旅の計画を助けたのは、当時、日本で「鳥の公爵」と呼ばれていた鷹司信輔(たかつかさのぶすけ)公爵。公爵は鳥の研究のため欧州に遊学し、英国でイングラムと知り合った。鷹司氏は貴族院議員でもあり、豊かな人脈をもつ有力者だった。まもなく日本の桜愛好家の会「桜の会」の会長になる人物である。公爵の紹介で、イングラムは日本で大勢の桜関係者と会うことができた。
1926年3月末、長崎港に着いたイングラムは、すぐに東京へ向かう。このとき彼の目に飛び込んできたのは、前2回の訪日とは全く違う日本の姿だった。関東一円は1923年に起きた関東大震災で破壊され、その後の復興事業によって近代的なビルが林立していた。
「東洋の街並みは消滅し、恐ろしく巨大で醜いビルが立ち並んでいる。日本は西洋の文明をあまりにも速く大量に、ひと息に飲み込もうとしているかに見える。この国は、猛烈な消化不良を起こしている」(1926年4月2日のイングラムの日記より)
伝統文化は近代化の波の中で失われつつあった。園芸界にも商業主義が蔓延(まんえん)し、日本の多様な桜はどれも 絶滅の危機に瀕していた。彼はその現実を見て「日本の大切な桜が危ない!」と危機感を抱いた。そして、桜を英国へ持ち帰って保存しよう、と決意したのである。
京都、吉野、富士山麓、仙台、日光と精力的に回りながら、イングラムは懸命に「珍しい桜」を探した。欲しい桜を見つけると、地元の人をつかまえて「穂木(桜を増殖する際、台木となる樹に接木(つぎき)する若い枝)」を英国に送ってほしいと頼み込んだ。これらの穂木はすべ て、その年の冬に英国のイングラム邸に到着した。
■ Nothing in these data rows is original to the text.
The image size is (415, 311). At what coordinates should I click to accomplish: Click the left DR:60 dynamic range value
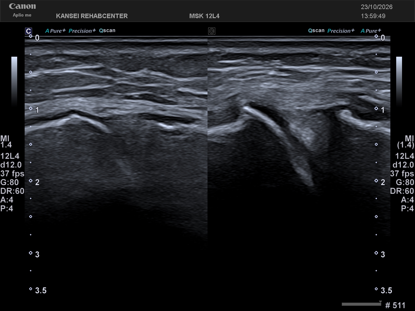point(12,191)
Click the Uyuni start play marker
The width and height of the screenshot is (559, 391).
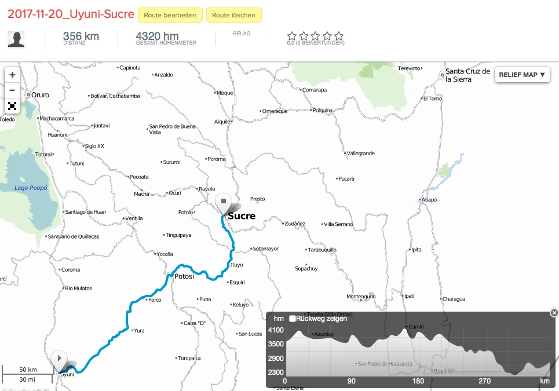[59, 358]
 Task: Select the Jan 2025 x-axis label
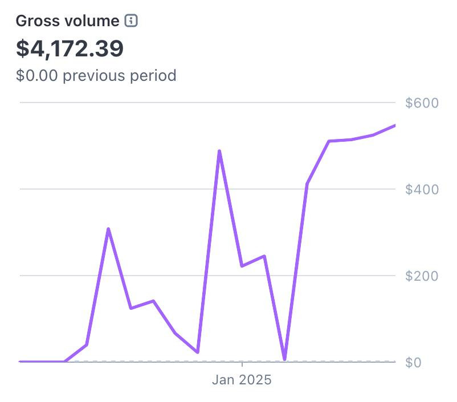(x=242, y=380)
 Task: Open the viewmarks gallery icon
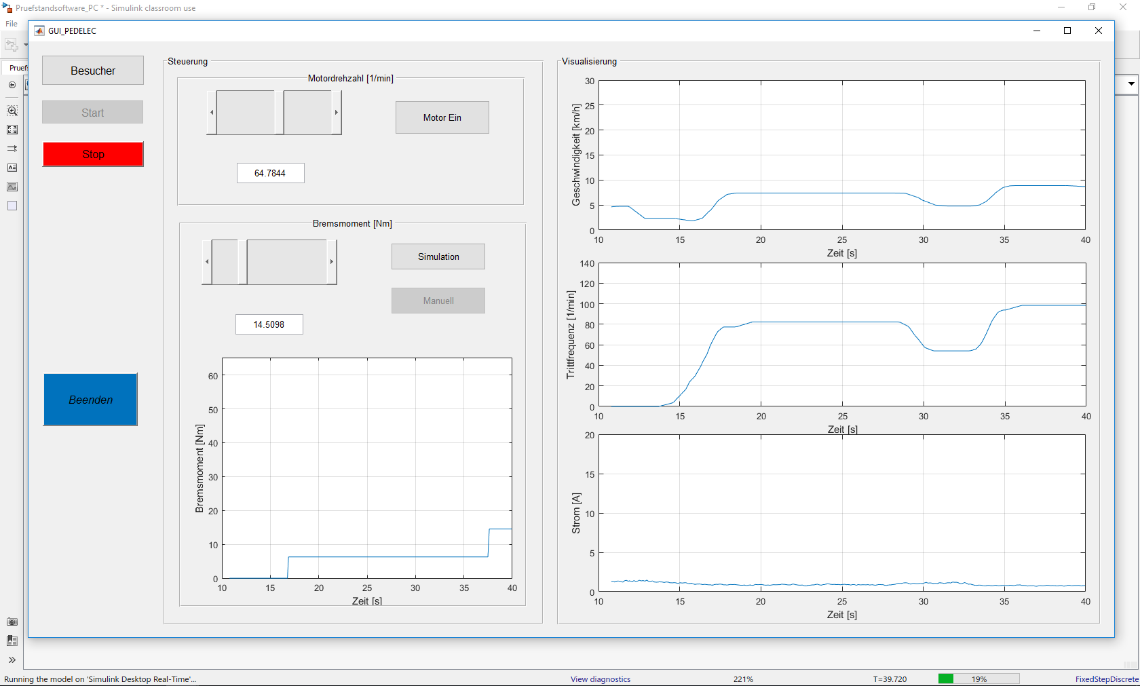tap(12, 641)
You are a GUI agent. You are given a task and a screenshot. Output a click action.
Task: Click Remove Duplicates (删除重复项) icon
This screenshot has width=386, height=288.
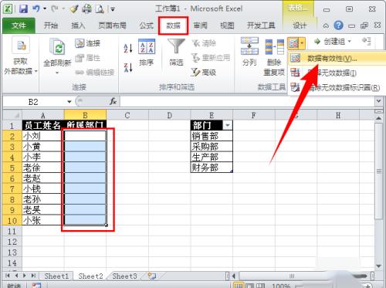(274, 56)
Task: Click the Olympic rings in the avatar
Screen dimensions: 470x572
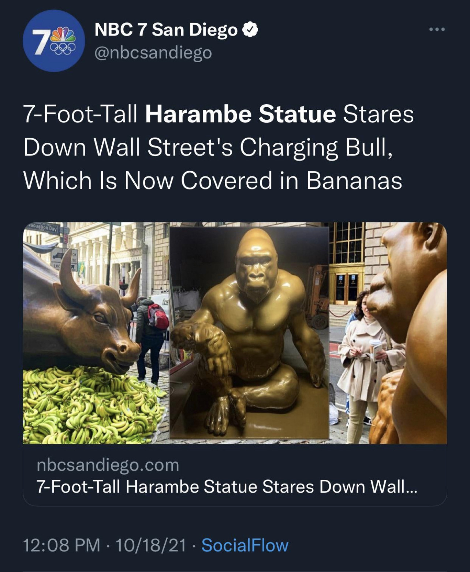Action: (64, 49)
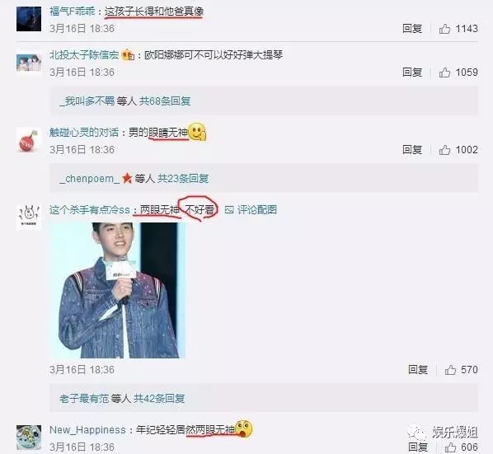Click thumbs-up icon next to 570
This screenshot has width=493, height=454.
[450, 370]
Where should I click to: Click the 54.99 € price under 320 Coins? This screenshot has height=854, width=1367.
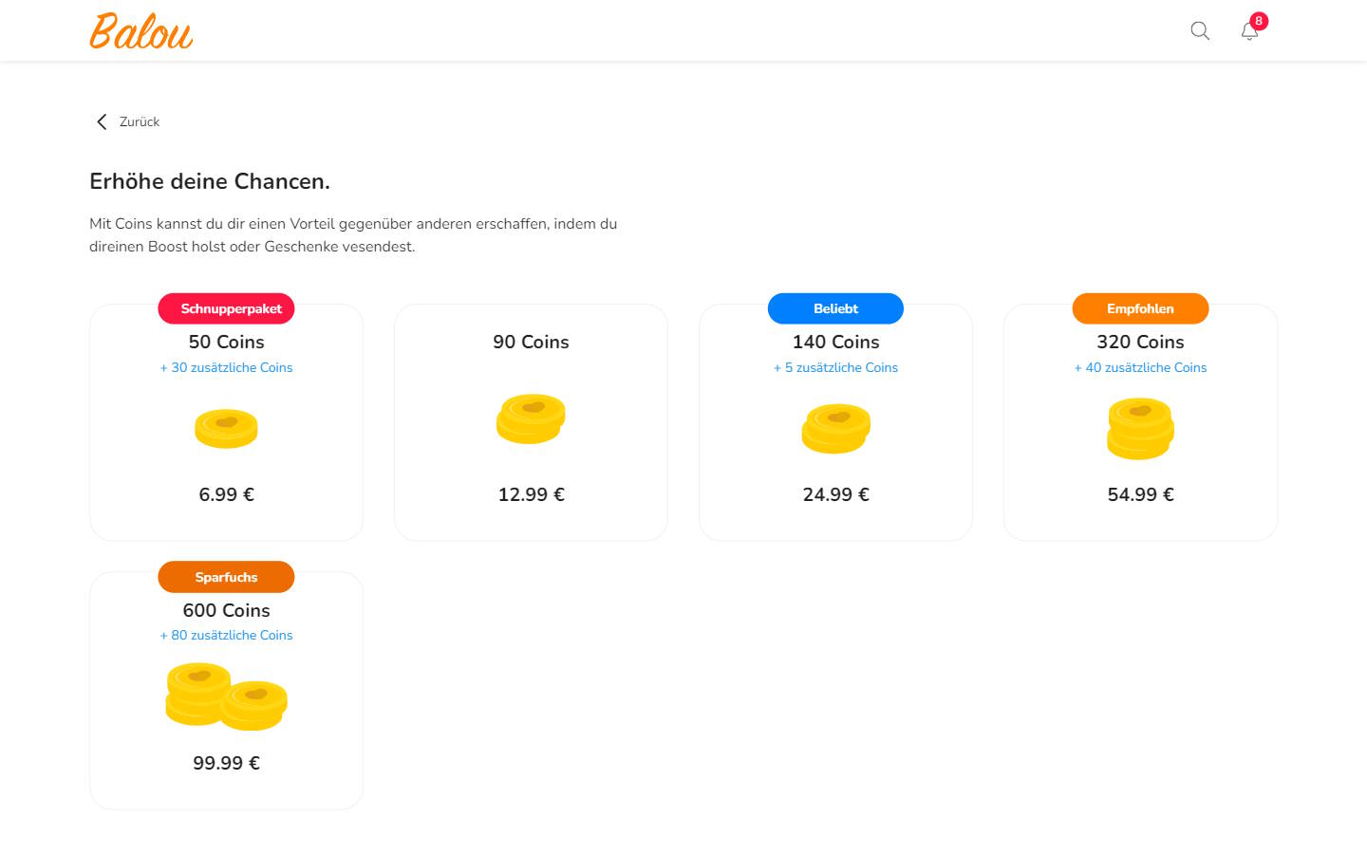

イングラムは日本滞在中に、東京で開かれた「桜の会」の例会に招かれて演説した。例会には、会長の鷹司公爵を始め、当時の日本を引っ張っていた有力財界人や官僚、有識者らが多数出席していた。彼らを前に、イングラムは重大な警告を発した。
「あなた方日本人はかつて、驚くべき数の桜の品種を開発したが、多くが絶滅の危機に瀕している。50年後にはこれらの桜は永久に失われてしまうでしょう」。
イングラム氏撮影の1926年当時の小金井堤(イングラム家提供)
桜の権威となる
ケント州・ベネンドン村に生まれたイングラム邸の「桜園」は、1920年代後半から地元で有名になり、イングラムはいつしか「チェリー・イングラム」と呼ばれるようになった。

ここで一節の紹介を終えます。